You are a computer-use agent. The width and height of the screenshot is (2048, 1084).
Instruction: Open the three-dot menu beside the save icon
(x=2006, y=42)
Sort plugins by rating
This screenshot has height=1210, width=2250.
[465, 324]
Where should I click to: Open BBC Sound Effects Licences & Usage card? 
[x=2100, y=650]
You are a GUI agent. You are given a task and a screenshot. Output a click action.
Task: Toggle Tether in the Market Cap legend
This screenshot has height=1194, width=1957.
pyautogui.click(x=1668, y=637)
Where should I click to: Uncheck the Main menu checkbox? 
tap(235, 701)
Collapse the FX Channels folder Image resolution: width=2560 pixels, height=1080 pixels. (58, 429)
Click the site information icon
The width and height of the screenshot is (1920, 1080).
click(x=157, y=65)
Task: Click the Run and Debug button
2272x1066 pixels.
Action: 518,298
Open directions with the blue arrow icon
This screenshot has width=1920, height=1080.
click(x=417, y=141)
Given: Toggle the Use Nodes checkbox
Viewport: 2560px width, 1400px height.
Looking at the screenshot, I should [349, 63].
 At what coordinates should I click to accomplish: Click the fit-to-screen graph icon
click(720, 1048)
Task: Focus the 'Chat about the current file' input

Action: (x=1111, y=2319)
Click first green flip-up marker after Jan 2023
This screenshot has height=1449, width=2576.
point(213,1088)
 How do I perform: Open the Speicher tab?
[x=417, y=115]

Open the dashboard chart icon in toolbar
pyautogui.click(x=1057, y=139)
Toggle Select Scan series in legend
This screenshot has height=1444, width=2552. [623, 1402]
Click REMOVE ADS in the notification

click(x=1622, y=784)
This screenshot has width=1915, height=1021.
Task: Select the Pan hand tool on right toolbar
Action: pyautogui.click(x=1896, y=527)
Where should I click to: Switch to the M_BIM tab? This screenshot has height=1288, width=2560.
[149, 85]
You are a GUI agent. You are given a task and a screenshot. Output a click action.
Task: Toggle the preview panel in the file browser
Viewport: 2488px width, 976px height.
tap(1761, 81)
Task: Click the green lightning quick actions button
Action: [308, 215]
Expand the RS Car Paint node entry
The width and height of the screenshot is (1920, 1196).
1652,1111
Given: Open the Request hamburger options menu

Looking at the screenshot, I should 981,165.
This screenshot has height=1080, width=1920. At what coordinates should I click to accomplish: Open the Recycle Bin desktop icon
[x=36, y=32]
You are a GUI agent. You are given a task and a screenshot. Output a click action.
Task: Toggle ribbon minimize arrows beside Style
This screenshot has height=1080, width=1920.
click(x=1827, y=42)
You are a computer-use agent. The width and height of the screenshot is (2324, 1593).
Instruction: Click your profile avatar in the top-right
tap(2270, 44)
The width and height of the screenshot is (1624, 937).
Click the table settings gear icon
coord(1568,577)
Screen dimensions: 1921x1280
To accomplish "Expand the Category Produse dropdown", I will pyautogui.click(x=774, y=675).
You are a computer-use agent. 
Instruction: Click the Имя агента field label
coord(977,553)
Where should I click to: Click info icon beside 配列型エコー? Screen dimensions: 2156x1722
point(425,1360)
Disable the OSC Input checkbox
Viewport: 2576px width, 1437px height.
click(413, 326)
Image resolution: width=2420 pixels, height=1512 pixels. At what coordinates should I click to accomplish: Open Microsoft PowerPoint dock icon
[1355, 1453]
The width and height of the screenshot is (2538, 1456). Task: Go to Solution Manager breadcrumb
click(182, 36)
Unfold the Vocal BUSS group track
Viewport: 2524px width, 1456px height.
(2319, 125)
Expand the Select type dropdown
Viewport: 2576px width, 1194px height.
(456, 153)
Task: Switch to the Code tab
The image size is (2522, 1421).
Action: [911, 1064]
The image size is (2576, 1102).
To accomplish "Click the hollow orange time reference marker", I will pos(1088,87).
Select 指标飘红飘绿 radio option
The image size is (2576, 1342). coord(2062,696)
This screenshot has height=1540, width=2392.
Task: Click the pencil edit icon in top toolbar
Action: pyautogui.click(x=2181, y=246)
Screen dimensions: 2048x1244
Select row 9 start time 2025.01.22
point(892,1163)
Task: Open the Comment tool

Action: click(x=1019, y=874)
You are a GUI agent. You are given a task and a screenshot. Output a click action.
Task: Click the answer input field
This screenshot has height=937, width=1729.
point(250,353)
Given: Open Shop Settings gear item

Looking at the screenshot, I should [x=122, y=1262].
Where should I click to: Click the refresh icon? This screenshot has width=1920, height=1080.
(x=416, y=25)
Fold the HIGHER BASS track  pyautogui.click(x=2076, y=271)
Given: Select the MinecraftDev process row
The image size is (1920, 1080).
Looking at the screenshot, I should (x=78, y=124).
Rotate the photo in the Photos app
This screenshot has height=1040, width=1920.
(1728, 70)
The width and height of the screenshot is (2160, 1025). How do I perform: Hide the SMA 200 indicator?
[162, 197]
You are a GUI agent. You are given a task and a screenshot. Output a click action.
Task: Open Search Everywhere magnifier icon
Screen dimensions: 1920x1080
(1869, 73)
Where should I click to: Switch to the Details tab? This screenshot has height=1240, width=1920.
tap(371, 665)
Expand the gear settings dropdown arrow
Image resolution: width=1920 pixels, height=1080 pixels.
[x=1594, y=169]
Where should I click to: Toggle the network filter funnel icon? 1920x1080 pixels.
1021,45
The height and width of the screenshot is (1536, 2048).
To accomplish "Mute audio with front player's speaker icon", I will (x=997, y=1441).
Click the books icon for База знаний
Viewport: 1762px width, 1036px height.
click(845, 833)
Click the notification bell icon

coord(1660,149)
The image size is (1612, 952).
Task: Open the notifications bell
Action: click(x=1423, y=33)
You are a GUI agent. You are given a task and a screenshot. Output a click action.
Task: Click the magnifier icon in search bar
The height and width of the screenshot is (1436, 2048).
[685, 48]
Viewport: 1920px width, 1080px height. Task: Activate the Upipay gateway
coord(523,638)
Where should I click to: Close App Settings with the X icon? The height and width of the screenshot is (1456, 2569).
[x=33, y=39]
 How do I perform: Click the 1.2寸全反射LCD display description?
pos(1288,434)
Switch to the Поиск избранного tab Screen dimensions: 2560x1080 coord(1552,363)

───

Task requirements
From the line holding "Screen dimensions: 1921x1280" to the line holding "Task: Switch to the Code tab", inclusive, restate each line above exactly as written.

Output for this exercise
Screen dimensions: 1921x1280
To accomplish "Expand the Category Produse dropdown", I will pyautogui.click(x=774, y=675).
You are a computer-use agent. 
Instruction: Click the Имя агента field label
coord(977,553)
Where should I click to: Click info icon beside 配列型エコー? Screen dimensions: 2156x1722
point(425,1360)
Disable the OSC Input checkbox
Viewport: 2576px width, 1437px height.
click(413, 326)
Image resolution: width=2420 pixels, height=1512 pixels. At what coordinates should I click to accomplish: Open Microsoft PowerPoint dock icon
[1355, 1453]
The width and height of the screenshot is (2538, 1456). Task: Go to Solution Manager breadcrumb
click(182, 36)
Unfold the Vocal BUSS group track
Viewport: 2524px width, 1456px height.
(2319, 125)
Expand the Select type dropdown
Viewport: 2576px width, 1194px height.
(456, 153)
Task: Switch to the Code tab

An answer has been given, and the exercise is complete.